In the thimerosal article, copy the portion between "Others note that" and "it, is counterproductive.", inclusive, substituting "useful purposes" for "productive purposes".

• PAGE EXTRACT
• • • • •
Still, others say the widespread fear over thimerosal forced regulators into a corner.

"The decisions were made in a setting of less information than we now have, and thus the precautionary steps felt prudent and responsible at the time," says Dr. John Modlin, chairman of the department of pediatrics at Dartmouth Medical School.

"Saying or doing nothing might have provoked more or different suits," says Dr. Joseph Zanga, assistant dean for generalist programs at the Brody School of Medicine at East Carolina University in North Carolina. "This was a no-win situation engendered by our society's desire to have the perfect child, perfectly cared for. Most do not realize that we cannot protect children from all the dangers inherent in life, and by trying to do so we protect some while putting others at risk."

Most often, these repercussions have taken the form of legal battles. In his editorial, Offit describes how 4,800 parents of autistic children have taken their message to federal the Vaccination Injury Compensation Program.

And some say there could be more legal battles to come.

"There will be more, and more complex suits as we continue to develop more vaccines promising a life free of disease," Zanga says.

"Consider, for example, the HPV vaccine. If we immunize all preteen girls years before most are sexually active, what happens when they have their sexual debut after the vaccine protection has waned -- as most seem to these days, and the HPV vaccine is said to be protective for five to seven years?"

Others note that continuing to fund research to prove the safety of thimerosal instead of using funds for more productive purposes, such as determining the real cause of autism and how to cure it, is counterproductive.

"I am saddened that many families with autistic children continue to chase false causes when ... we should be placing our energies and resources into researching the real cause(s)," says Dr. Michael Muszynski, dean and professor of Clinical Sciences at the Florida State University College of Medicine.

In the most recent study funded by the CDC, researchers evaluated more than 1,000 kids between the ages of 7 and 10 who were exposed to various levels of thimerosal as babies.
• • • • •
• RECORDS PROVIDED

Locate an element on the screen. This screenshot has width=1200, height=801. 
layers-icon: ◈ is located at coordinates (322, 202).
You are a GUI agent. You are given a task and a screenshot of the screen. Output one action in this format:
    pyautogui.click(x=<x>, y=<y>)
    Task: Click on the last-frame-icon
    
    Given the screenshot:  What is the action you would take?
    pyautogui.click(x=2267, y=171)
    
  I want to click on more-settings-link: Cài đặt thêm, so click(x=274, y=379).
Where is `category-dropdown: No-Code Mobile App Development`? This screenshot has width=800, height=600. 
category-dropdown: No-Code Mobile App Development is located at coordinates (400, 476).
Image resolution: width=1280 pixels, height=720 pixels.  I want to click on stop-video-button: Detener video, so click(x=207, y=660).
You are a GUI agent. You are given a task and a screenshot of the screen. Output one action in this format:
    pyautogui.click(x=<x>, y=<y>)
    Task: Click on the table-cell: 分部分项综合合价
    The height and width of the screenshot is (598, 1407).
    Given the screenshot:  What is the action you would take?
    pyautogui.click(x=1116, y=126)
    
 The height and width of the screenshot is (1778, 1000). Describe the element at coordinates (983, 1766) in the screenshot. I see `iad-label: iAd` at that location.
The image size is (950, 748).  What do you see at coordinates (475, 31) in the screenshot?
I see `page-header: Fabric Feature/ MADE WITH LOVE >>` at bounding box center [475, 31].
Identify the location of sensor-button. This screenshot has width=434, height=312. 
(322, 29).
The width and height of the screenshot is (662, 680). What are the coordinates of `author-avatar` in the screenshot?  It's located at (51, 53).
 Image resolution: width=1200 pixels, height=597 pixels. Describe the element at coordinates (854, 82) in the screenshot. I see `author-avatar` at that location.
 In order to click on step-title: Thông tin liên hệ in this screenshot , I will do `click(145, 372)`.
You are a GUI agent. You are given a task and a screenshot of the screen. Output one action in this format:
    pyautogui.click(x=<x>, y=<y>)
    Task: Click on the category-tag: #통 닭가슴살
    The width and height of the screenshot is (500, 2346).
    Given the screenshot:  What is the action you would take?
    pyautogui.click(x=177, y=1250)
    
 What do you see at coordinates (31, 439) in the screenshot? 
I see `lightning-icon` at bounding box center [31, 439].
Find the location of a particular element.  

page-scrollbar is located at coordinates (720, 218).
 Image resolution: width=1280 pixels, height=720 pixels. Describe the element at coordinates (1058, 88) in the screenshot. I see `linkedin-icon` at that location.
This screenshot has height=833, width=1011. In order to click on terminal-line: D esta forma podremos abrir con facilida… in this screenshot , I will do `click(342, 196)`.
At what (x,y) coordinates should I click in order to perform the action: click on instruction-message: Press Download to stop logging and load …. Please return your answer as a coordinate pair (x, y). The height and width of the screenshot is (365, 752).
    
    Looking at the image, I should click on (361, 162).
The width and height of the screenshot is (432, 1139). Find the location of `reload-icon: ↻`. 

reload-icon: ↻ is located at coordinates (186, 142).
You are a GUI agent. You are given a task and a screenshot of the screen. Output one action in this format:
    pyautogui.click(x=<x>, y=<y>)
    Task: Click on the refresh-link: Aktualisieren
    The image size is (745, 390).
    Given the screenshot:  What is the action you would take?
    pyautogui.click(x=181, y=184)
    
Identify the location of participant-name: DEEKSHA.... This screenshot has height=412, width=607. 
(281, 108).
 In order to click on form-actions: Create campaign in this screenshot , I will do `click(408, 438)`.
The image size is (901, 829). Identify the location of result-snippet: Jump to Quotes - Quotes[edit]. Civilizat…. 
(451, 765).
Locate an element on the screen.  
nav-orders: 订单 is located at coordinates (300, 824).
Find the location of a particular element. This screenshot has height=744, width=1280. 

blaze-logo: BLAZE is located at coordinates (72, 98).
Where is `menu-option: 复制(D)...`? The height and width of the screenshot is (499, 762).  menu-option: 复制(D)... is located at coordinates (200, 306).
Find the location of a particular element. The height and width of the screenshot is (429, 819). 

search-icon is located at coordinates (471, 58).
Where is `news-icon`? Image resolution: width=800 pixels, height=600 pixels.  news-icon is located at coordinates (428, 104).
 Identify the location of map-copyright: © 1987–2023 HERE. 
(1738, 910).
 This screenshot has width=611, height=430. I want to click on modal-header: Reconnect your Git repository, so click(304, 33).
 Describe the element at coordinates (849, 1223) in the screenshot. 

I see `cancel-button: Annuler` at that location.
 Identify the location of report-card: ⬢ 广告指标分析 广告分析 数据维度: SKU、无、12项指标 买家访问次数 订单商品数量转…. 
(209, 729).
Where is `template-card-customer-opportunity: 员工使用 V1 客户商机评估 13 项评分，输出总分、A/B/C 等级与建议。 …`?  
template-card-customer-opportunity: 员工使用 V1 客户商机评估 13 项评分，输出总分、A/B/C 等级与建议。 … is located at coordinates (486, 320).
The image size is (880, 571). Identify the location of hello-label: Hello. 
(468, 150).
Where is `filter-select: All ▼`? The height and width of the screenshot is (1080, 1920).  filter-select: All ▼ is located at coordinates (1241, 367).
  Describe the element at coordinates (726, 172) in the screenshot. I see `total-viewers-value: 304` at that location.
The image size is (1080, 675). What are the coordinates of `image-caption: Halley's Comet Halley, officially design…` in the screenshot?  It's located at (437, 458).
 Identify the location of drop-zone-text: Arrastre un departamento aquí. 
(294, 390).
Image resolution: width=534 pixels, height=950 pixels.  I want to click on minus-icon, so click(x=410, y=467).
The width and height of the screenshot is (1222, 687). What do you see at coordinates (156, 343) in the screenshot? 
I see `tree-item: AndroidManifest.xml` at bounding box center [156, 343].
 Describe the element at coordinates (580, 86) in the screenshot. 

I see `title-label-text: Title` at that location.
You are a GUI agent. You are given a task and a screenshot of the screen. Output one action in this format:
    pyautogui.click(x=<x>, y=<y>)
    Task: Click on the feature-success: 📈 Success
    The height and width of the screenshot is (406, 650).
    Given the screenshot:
• • • • •
• FINISHED TASK
Others note that continuing to fund research to prove the safety of thimerosal instead of using funds for more useful purposes, such as determining the real cause of autism and how to cure it, is counterproductive.